SP18 Cobl and stroke

SP18 The actin nucleator Cobl as target in excitotoxicity induced by ischemic stroke

Project leaders: Christiane Frahm, Britta Qualmann

Background and previous work
Ischemic stroke is a consequence of impaired cerebral blood supply, leading to a depletion of oxygen and energy, a strong release of the excitatory neurotransmitter glutamate and a massive calcium influx. Strikingly, our preliminary collaborative analyses experiments suggest the actin nucleator Cobl as target in excitotoxicity induced by ischemic stroke: At neurotoxic glutamate levels, the resulting high Ca2+ concentrations affected Cobl protein levels. Thus, modulation of Cobl levels may be an adaptive reaction to the neurotoxic stress caused by stroke.

Specific aims and working programme
Based on our preliminary data revealing stroke-mediated changes in Cobl levels we propose to apply the MCAO stroke model (occlusion of the middle cerebral artery) to address the time course of post-ischemic reduction of Cobl protein and mRNA levels. Inducing excitotoxicity in neuronal cell cultures, we will study the concentration- and time-dependence of Cobl regulation and aim at identifying the underlying signalling pathways.
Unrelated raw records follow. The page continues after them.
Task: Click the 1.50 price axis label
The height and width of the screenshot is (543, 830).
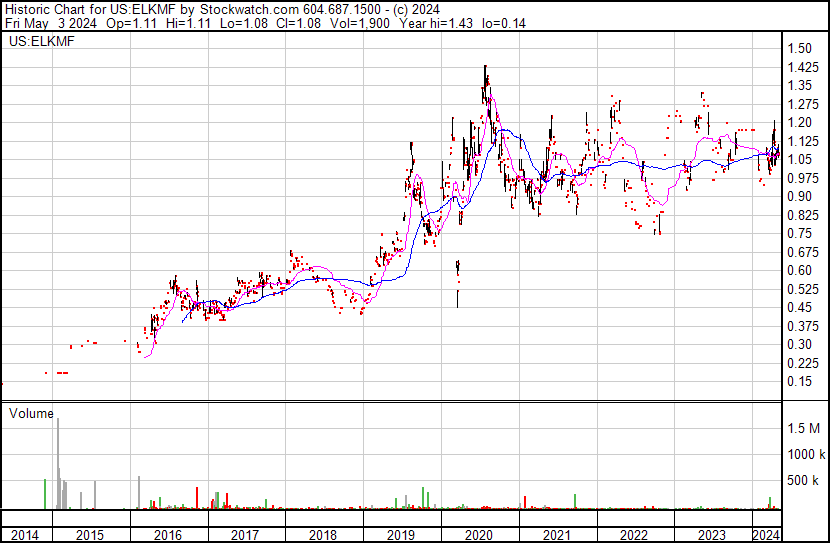Action: click(x=799, y=48)
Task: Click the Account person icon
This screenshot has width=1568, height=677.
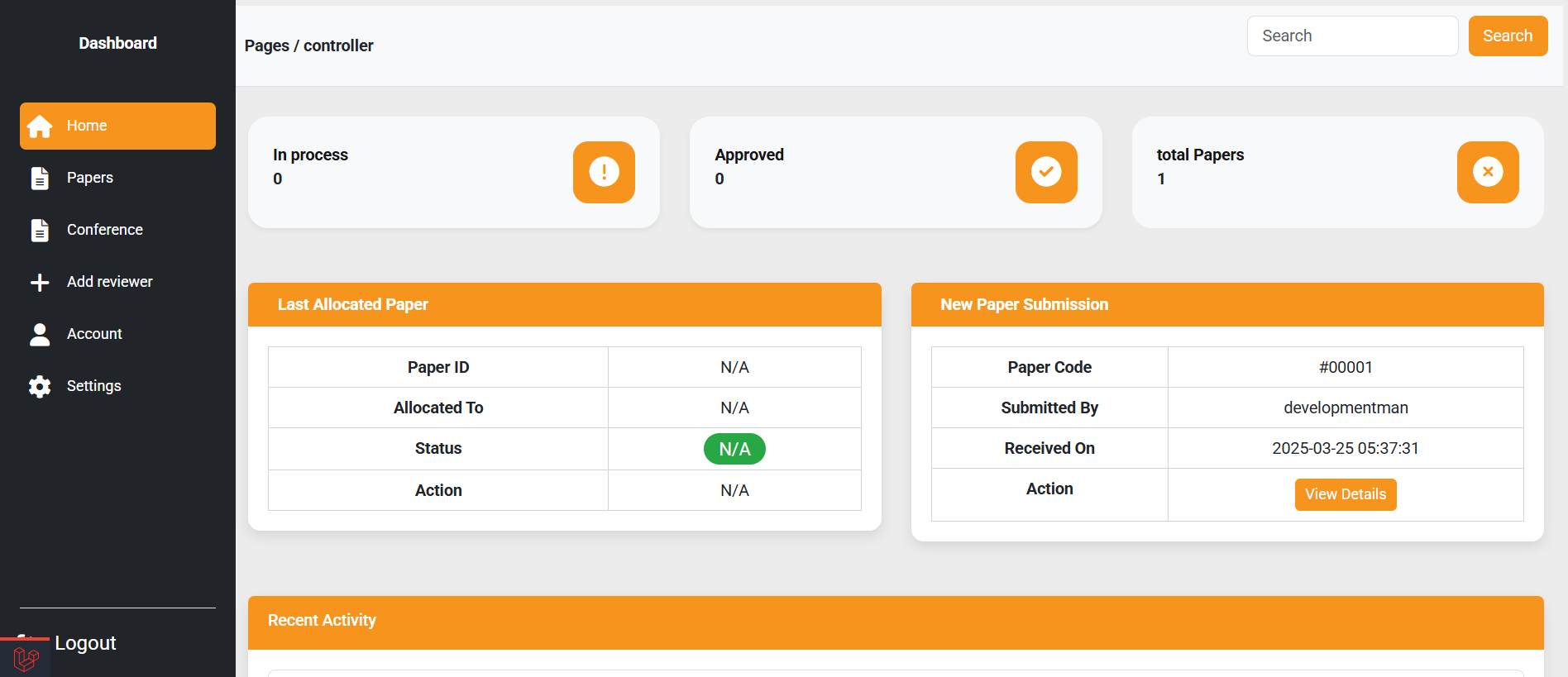Action: click(x=40, y=335)
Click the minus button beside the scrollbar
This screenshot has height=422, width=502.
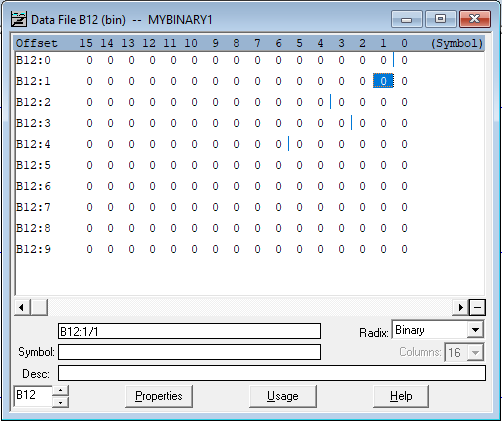477,307
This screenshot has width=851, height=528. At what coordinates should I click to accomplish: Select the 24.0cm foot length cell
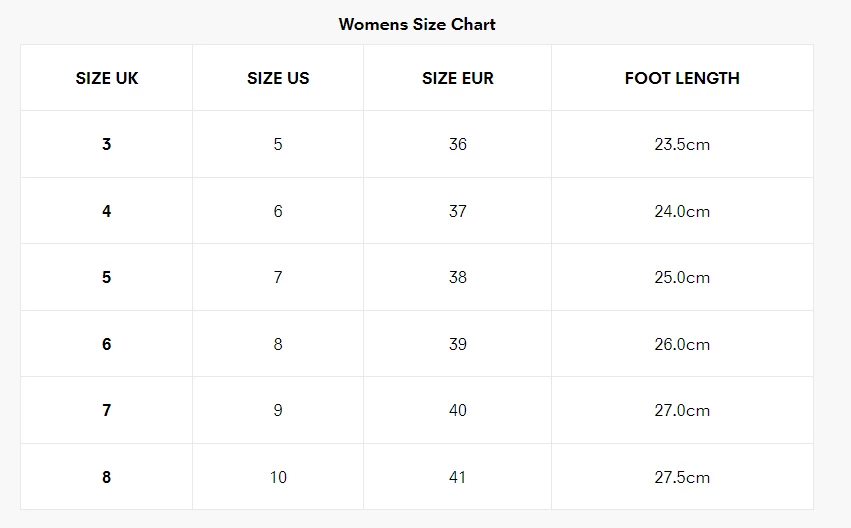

Finally, we will determine effects of Cobl knock-out on the severity of pathophysiological effects associated with ischemic stroke and address whether increasing Cobl levels is able to counteract excitotoxic effects on structural disintegration of neurons.
Our studies will provide insights into how neurons respond to ischemia, aim at establishing the actin nucleator Cobl as a critical component onto which excitotoxicity-dependent signals converge. This Cobl-mediated adaptive stress reaction might be involved in post-stroke plasticity by a structural and functional reorganisation of the brain.